Tijdens het tweeminutendebat heb ik de betreffende moties ontraden omdat deze overbodig
zijn. De moties verzoeken het kabinet namelijk om iets te doen, wat op dit moment
al gebeurt en daarmee lopend beleid is.
Voor de motie van het lid van Zanten en van Soepboer over het gespecialiseerd onderwijs
geldt dat ik tijdens het debat heb aangegeven dat gespecialiseerd onderwijs een belangrijk
onderdeel is van ons stelsel. Dat is op dit moment zo, maar blijft ook zo in de toekomst.

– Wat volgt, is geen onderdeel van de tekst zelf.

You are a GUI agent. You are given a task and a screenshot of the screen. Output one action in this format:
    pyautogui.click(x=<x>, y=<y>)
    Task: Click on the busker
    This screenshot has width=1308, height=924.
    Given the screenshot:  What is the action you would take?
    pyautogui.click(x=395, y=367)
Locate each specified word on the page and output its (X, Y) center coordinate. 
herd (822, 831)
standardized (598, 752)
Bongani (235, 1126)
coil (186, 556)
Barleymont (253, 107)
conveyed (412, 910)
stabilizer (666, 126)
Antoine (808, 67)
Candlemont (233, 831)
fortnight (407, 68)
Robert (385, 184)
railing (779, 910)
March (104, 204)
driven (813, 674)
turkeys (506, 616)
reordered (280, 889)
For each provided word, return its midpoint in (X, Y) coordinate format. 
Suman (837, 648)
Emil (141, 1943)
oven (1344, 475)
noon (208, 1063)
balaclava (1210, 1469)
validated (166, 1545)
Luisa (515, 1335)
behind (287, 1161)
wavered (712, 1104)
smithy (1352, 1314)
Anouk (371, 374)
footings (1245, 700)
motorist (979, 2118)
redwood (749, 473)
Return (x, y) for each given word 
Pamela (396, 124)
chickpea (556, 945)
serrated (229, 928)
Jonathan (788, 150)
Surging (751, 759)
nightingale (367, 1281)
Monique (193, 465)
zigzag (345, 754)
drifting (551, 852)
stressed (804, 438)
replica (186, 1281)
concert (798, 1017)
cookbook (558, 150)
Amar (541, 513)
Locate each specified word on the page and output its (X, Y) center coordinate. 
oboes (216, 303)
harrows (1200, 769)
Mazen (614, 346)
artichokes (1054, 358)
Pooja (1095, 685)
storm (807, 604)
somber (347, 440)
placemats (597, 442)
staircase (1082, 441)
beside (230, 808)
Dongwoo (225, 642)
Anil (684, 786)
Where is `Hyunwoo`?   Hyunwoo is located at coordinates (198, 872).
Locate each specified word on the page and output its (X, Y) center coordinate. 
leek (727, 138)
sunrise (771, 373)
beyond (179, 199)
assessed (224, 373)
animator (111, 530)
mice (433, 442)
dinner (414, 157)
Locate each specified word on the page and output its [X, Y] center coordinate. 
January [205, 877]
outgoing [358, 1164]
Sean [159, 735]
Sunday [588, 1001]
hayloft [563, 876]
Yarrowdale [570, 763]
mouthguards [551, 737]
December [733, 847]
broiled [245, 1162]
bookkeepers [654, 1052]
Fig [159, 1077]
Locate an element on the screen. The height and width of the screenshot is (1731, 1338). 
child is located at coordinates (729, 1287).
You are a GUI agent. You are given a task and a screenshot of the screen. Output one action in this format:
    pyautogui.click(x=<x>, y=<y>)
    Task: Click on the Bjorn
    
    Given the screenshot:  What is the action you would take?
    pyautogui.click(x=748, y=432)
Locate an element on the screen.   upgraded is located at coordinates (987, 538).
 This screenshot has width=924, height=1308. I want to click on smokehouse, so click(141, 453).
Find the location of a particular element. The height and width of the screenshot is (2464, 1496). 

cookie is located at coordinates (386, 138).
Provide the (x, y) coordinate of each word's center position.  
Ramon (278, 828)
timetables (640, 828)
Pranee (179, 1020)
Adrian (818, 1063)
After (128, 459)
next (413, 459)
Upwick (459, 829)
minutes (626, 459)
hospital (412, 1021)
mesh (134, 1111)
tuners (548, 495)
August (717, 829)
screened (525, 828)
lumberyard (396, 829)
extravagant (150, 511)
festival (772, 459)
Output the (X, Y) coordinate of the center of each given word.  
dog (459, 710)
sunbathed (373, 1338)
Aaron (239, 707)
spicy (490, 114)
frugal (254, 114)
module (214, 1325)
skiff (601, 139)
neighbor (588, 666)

Zoals beschreven in het beleidskader «Met elkaar voor alle kinderen en jongeren»4, dat ik uw Kamer toe heb gestuurd met de brief van 10 mei jongstleden5, is er ook bij inclusief onderwijs nog steeds ruimte voor deels gescheiden en deels
gedeeld aanbod van onderwijs aan leerlingen met en zonder extra ondersteuningsbehoeften.
Daarmee zal er dus altijd een vorm van gespecialiseerd onderwijs blijven bestaan.
De verdere uitwerking hiervan wordt de komende periode met het onderwijsveld opgepakt.
Voor de motie over de lerarenopleiding van het lid Van Zanten geldt dat ik in mijn
brief van 10 mei heb aangegeven dat er op dit moment al een verdiepend onderzoek loopt
naar de toerusting en ondersteuning van leraren in het funderend onderwijs en middelbaar
beroepsonderwijs. De uitkomsten van dit onderzoek worden in ieder geval geadresseerd
in het Opleidingsberaad leraren om zo te bezien hoe deze een plek kunnen krijgen binnen
de lerarenopleiding. De resultaten van het onderzoek worden naar verwachting in de
zomer opgeleverd. Zoals toegezegd tijdens het debat informeer ik uw Kamer na de zomer
over de uitkomsten van het onderzoek en de vervolgacties.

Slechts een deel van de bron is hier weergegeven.